Council of Higher Education

Agency overview
- Formed: 6 November 1981
- Type: Education
- Jurisdiction: Turkey
- Headquarters: Çankaya, Ankara
- Annual budget: ₺95.630.000
- Website: yok.gov.tr

= Council of Higher Education (Turkey) =

State institution in Turkey

The Council of Higher Education (Yükseköğretim Kurulu, YÖK; also translated as the Higher Education Board), established with the Higher Education Law numbered 2547 (2547 sayılı Yükseköğretim Kanunu) which became effective on 6 November 1981, is responsible for the supervision of the universities in Turkey, in a capacity defined by Article 130 of the Turkish Constitution of 1982. The current president of the council is Erol Özvar, a former professor at Marmara University in Istanbul, who was appointed by President Recep Tayyip Erdoğan.

== Organisation ==
Of the 24 members, seven are nominated by the President of Turkey, seven by the Inter University Council, seven by the Council of Ministers, one by the Armed Forces, and two by the Ministry of Education. All nominations have to be confirmed by the President of Turkey. The main task of the YÖK is to receive the proposed budgets of the universities and to submit a list of nominees for the appointment of a University Rector to the President of Turkey. The YÖK also receives reports from the Universities about their performance and statistics.

A Higher Educational Supervisory Council supervises the universities and consists of ten members. Of the five members from the YÖK, one is appointed by the Ministry of Education, one by the Armed Forces, one by the Supreme Court, one by the State Accounting Bureau, and one by the Council of State.

== History ==
The YÖK was founded in the immediate aftermath of the 12 September 1980 coup d'état, which established military rule. It reorganised education along strict military lines and throughout the 1980s, professors were encouraged to instill the values of family, nationalism and 'Turkishness' in the students, who were urged to put patriotic duties and responsibilities into practice.

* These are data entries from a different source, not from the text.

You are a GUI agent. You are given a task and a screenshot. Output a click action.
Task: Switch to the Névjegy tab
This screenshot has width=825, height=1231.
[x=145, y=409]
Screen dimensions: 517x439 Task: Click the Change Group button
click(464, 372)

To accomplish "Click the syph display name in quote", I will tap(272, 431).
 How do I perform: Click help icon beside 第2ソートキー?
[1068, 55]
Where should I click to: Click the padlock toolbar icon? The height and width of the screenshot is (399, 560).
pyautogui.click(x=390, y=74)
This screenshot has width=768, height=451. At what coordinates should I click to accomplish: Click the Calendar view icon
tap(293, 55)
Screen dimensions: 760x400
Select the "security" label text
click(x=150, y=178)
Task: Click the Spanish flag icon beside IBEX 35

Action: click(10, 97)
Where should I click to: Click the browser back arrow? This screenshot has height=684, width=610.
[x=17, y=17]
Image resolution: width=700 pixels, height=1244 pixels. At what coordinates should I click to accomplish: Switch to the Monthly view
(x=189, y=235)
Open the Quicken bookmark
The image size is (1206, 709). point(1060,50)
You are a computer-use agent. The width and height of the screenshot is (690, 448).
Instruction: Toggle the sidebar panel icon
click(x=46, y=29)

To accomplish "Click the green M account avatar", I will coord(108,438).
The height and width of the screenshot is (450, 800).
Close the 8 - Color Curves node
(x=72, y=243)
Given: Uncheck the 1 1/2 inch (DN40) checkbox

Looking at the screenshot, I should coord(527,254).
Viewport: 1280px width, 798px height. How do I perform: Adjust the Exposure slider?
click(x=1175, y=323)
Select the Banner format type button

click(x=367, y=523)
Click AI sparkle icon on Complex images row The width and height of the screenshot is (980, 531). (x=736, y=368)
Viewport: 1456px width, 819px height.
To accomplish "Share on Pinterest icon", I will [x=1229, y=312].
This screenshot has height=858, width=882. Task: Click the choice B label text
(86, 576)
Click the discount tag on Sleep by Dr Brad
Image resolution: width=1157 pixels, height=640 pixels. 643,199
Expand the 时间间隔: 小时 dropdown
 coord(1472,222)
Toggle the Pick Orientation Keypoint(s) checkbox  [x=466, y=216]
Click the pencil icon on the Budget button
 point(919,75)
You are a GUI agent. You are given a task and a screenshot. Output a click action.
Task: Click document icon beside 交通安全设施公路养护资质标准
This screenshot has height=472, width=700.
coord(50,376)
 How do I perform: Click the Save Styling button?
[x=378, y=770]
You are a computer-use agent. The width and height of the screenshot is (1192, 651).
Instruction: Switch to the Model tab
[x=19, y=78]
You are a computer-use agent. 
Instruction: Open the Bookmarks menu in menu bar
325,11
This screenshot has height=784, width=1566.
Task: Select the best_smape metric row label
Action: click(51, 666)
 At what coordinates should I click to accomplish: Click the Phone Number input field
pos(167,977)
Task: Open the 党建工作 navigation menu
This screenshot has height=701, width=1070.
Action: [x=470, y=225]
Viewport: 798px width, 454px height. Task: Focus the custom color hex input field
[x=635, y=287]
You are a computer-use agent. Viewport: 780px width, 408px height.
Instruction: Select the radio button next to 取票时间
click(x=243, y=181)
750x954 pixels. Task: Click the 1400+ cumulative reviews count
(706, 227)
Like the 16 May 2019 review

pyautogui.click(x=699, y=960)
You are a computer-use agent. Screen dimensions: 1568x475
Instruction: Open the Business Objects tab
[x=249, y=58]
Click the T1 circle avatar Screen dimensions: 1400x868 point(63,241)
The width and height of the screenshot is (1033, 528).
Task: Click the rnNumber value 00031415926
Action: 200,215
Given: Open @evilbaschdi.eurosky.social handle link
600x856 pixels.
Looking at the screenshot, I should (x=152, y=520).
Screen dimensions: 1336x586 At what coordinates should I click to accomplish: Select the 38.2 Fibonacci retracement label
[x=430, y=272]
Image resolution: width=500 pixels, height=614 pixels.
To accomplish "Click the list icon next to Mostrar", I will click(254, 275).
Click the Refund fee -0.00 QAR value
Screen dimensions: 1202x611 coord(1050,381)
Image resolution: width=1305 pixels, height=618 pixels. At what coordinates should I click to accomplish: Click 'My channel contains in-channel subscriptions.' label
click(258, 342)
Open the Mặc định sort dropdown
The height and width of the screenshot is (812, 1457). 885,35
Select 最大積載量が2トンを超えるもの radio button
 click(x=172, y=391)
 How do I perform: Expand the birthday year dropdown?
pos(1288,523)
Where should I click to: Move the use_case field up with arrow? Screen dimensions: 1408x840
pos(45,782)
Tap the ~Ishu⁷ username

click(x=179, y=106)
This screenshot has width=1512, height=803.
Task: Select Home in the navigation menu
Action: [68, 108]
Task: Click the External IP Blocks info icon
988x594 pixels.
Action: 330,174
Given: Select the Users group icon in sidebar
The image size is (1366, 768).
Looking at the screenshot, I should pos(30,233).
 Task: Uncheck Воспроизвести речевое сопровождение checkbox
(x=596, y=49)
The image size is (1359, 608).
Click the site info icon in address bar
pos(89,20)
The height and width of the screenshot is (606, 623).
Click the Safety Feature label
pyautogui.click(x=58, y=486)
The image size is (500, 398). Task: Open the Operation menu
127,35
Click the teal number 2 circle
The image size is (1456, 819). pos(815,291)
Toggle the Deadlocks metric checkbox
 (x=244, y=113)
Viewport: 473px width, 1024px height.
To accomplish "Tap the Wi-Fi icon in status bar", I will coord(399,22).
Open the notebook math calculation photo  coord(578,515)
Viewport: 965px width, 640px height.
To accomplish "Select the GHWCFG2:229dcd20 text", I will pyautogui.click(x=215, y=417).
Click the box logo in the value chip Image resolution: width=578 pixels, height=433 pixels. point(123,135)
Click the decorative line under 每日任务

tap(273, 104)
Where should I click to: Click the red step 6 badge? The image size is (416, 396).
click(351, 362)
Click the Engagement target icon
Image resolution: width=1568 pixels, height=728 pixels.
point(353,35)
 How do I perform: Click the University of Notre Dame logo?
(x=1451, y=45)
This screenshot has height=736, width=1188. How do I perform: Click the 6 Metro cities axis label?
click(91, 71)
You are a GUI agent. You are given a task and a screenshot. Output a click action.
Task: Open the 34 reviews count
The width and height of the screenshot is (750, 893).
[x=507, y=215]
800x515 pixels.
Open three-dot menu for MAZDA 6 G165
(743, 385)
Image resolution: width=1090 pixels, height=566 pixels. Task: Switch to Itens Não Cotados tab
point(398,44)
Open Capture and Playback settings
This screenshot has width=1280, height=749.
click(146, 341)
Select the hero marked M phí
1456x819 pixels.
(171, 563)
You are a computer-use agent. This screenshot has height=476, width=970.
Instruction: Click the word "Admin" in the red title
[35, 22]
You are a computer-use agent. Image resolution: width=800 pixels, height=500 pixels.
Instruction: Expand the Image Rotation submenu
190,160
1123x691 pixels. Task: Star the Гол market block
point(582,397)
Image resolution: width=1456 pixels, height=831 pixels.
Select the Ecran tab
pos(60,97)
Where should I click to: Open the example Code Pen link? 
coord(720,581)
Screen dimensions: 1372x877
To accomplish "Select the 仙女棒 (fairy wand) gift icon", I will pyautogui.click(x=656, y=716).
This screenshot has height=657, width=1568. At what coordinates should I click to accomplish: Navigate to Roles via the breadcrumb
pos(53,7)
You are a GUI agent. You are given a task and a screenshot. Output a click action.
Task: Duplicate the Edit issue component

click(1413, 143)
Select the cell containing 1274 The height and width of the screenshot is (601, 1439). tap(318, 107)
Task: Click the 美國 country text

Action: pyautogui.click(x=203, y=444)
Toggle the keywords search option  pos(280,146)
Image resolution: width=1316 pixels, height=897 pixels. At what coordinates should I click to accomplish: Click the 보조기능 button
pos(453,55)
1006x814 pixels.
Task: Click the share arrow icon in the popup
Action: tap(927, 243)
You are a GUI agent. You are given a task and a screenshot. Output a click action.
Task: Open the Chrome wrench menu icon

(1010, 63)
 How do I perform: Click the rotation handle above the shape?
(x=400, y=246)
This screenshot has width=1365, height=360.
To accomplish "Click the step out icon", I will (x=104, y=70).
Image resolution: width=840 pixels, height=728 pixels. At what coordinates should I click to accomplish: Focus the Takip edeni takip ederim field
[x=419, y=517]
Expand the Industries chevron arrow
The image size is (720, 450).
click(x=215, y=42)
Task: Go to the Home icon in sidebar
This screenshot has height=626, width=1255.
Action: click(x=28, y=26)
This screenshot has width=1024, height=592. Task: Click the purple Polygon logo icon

The autonomy of Turkish universities, granted with Article 120 of the Turkish Constitution of 1961, was not included in the text of the Turkish Constitution of 1982. In practice, the autonomy of Turkish universities was de facto suspended in 1971 and de jure ended with the Higher Education Law numbered 2547 (2547 sayılı Yükseköğretim Kanunu) which became effective on 6 November 1981.

In 1992, the YÖK established a scholarship program to be able to assign qualified professors to the 24 newly established universities outside of Ankara, Istanbul and Izmir. It selected students to study abroad, who, in exchange, would teach at Turkish universities for a period equal to double the amount of years that their studies abroad were supported. The program was initiated by Mehmet Sağlam, the president of the YÖK at the time.

== See also ==
- Turkish Academy of Sciences (TÜBA)
- Scientific and Technological Research Council of Turkey (TÜBİTAK)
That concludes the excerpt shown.